Backhaus Brown: A shared passion for glass
By Nicolai Lisberg | Photos: Backhaus Brown
Nanna Backhaus Brown and Andrew Jason Brown met in 1991 and have worked together ever since. In 2008, they opened the doors to Backhaus Brown, a glass blowing studio, gallery and shop, where they get their inspiration for their world-renowned work.
From the outside, the building looks just like any other of the harbour-packhouses, but once you enter Backhaus Brown, the rooms – and a new world – open up in front of you. One might say that you’ll be blown away by the glass blowing studio, gallery and shop, which is beautifully situated on the quayside of Hundested Harbour with stunning views over the sea, sailing ships and fishing boats.
When the sunlight hits the surface of the sea, it sheds an impressive light through the windows into the gallery space, providing inspiration for the couple’s artwork, such as their famous piece Glasskibe – which depicts Viking ships in glass and wood.

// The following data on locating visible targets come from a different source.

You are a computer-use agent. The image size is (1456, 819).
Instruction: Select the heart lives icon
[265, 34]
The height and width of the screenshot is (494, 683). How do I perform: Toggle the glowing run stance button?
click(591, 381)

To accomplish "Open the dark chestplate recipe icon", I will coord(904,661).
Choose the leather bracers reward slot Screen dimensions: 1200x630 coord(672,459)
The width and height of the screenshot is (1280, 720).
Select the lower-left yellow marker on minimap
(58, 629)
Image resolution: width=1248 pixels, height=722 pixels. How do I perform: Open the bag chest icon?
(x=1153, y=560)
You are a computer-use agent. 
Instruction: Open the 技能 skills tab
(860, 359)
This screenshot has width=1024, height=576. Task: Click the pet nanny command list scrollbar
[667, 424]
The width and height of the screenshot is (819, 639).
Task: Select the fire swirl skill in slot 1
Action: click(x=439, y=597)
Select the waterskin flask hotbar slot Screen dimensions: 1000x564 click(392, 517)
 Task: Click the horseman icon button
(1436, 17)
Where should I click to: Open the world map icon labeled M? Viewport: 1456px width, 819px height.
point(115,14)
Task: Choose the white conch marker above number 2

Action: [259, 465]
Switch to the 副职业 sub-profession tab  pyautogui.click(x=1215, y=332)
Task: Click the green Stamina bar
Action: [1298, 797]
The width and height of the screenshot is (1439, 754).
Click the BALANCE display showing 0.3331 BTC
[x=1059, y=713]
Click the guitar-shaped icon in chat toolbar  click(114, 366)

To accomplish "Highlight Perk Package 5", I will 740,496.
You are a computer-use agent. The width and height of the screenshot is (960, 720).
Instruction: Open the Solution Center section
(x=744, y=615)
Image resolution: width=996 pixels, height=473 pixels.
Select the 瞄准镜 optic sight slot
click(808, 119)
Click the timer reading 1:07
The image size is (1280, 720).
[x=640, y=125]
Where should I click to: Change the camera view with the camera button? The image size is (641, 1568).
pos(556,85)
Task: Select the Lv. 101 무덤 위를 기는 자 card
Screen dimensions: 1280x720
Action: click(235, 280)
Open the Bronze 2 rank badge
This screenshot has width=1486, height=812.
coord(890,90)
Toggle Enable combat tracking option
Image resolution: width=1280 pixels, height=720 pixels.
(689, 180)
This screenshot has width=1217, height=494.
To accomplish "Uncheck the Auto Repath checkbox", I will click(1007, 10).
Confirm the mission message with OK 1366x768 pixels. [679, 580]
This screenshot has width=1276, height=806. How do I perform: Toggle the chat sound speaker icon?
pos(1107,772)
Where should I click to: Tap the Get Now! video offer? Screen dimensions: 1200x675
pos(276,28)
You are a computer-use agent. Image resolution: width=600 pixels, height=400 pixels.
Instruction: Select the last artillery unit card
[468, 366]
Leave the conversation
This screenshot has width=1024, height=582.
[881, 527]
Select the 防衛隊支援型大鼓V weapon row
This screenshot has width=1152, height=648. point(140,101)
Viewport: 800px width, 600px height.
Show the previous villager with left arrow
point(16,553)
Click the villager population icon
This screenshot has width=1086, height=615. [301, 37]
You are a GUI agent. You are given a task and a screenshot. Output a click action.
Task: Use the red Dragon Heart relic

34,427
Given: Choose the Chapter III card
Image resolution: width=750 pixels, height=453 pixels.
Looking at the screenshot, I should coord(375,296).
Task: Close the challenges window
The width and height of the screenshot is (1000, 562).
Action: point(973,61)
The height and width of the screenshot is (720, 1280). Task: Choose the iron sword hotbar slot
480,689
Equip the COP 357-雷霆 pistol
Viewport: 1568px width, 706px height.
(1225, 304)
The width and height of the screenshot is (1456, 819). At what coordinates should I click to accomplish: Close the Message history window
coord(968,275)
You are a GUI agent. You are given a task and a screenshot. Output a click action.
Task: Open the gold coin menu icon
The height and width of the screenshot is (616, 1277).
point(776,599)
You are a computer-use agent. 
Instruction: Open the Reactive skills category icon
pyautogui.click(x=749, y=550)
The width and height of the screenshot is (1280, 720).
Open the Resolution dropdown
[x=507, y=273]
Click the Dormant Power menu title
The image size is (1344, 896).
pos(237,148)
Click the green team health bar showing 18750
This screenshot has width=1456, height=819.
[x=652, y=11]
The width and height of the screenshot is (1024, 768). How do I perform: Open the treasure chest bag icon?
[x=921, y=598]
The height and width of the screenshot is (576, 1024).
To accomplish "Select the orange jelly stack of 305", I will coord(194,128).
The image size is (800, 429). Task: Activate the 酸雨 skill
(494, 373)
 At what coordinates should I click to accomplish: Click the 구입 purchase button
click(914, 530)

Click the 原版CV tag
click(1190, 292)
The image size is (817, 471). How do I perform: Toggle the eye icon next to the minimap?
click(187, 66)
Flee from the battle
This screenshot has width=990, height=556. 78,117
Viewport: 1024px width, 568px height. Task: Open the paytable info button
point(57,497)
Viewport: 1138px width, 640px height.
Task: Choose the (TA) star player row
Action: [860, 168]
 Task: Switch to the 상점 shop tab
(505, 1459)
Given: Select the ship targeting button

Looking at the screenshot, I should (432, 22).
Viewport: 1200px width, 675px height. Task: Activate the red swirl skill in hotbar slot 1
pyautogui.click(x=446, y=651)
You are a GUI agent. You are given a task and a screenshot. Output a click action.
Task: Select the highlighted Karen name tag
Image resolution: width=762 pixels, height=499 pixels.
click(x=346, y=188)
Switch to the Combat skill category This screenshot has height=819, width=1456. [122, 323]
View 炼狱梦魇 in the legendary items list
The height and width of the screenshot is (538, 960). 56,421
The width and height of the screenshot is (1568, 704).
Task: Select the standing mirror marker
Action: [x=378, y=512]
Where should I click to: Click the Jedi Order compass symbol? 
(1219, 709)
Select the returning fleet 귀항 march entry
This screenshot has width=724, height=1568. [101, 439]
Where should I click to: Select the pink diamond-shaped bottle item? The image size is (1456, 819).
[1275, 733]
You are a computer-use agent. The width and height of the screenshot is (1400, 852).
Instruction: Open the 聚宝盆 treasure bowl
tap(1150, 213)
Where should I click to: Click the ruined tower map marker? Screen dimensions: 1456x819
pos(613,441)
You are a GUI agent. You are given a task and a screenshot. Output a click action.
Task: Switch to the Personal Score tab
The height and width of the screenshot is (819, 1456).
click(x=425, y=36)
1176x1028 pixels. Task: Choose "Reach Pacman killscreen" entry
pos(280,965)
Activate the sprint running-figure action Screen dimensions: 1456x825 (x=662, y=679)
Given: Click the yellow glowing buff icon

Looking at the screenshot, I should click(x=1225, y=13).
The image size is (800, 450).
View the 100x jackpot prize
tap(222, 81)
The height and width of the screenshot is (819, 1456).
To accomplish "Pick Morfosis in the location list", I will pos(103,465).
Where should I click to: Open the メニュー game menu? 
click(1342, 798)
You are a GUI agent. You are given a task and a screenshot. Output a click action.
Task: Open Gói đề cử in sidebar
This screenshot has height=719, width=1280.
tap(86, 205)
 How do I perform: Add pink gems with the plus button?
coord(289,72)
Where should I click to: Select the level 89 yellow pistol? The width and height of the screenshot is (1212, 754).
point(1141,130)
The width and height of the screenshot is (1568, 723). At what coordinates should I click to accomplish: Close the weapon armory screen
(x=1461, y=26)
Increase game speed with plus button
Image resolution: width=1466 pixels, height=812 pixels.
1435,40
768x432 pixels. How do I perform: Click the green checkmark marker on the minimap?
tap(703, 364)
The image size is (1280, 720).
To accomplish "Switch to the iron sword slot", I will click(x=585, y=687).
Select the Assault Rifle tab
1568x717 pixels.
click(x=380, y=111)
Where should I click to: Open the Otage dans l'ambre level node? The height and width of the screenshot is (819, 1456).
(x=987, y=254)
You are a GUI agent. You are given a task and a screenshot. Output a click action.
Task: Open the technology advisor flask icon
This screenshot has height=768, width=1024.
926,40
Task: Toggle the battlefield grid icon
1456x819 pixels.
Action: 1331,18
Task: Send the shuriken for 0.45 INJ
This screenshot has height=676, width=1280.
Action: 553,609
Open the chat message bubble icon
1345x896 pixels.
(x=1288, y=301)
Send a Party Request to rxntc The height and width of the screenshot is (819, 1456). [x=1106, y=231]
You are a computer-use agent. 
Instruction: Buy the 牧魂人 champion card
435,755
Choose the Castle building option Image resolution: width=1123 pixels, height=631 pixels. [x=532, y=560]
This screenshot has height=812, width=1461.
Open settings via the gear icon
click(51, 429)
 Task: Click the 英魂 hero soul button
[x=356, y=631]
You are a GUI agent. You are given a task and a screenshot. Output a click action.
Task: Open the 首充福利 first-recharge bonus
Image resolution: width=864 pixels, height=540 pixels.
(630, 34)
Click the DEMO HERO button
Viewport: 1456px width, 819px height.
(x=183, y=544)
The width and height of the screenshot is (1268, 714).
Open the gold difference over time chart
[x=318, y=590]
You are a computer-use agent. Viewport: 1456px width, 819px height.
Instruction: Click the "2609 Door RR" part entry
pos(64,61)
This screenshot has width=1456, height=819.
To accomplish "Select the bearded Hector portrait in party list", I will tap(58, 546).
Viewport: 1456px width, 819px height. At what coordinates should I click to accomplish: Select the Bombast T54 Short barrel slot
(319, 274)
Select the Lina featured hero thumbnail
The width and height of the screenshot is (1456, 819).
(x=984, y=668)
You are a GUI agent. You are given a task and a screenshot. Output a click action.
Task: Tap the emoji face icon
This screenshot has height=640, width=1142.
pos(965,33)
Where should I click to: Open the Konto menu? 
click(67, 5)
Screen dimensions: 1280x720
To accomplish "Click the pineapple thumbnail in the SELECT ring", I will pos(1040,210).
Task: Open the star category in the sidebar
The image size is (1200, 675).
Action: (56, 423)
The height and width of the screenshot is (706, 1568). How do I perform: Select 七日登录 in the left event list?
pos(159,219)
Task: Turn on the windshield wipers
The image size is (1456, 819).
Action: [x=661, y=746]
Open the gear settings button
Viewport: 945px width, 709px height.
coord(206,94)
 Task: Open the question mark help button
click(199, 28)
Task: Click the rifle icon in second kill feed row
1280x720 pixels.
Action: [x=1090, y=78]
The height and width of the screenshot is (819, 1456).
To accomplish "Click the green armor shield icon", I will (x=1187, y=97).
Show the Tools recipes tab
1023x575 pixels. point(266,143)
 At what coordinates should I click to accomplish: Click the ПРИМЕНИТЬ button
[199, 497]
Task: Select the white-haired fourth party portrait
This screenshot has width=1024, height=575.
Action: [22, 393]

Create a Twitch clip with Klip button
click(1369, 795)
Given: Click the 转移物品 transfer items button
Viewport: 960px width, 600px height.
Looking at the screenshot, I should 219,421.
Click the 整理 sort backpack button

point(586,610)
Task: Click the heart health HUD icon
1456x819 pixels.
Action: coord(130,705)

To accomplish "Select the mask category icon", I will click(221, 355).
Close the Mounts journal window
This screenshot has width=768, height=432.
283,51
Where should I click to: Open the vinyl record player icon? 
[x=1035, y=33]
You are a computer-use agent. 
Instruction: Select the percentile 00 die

“I have always been fascinated with the Viking Age and the stories and sagas from that time. So, six years ago, I went over to ask our neighbours – the cabinetmakers Egeværk – whether they wanted to collaborate on a project, bringing these ships to life. I use the Italian Battuto technique to create the hull, and the extraordinary patterns are reminiscent of how the planks of Viking ships were crafted. I love that it exudes something strikingly modern while also having a timeless, ancient quality,” explains Andrew.
The collaboration with Egeværk became an instant success and the ship artworks are now sold to collectors worldwide. And, just like the real Viking ships, they have travelled all over the world via exhibitions at various galleries in England and in the United States.
“The Viking ships appeal to a lot of people. It’s difficult to explain, but something happens inside you when you see them. We have actually met people who almost felt like Vikings, just looking at them,” says Nanna.
Each Viking ship is given a name from Norse mythology and is unique in terms of colour, pattern and woodwork. In fact, the singularity of each piece is an important factor for Backhaus Brown when creating and designing their art.
“We also create lighting and illumination for customers who need it. It might be for their living room, kitchen or a painting that they want illuminated. They come to us because they are looking for something unique that suits their house. They don’t just want a lamp, but a decoration – because they are aware that illumination is something important that lasts for a long time,” says Andrew Jason Brown.
Backhaus Brown works with the client, discussing and planning the project, which usually takes around three to four months, depending on the size and complexity of the lamps.
Italian technique with a Nordic touch
While Andrew is drawn towards the Battuto technique in most of his work, Nanna is very fond of the Italian Pastorelli technique that dates back to the 17th century. It is a very time-consuming technique, but it allows her to explore and use her sense of colours – though the overall expression of her work is always clean and crisp, in line with the Nordic design tradition.
“I really like the colours you are able to create when using this technique. I start by pulling long rods of coloured glass. Then I cut them open and finally roll them together around the pipe and blow a bowl or a vase, for instance. It is not a typical vase for flowers. Its design and colours make it a decoration in itself,” says Nanna.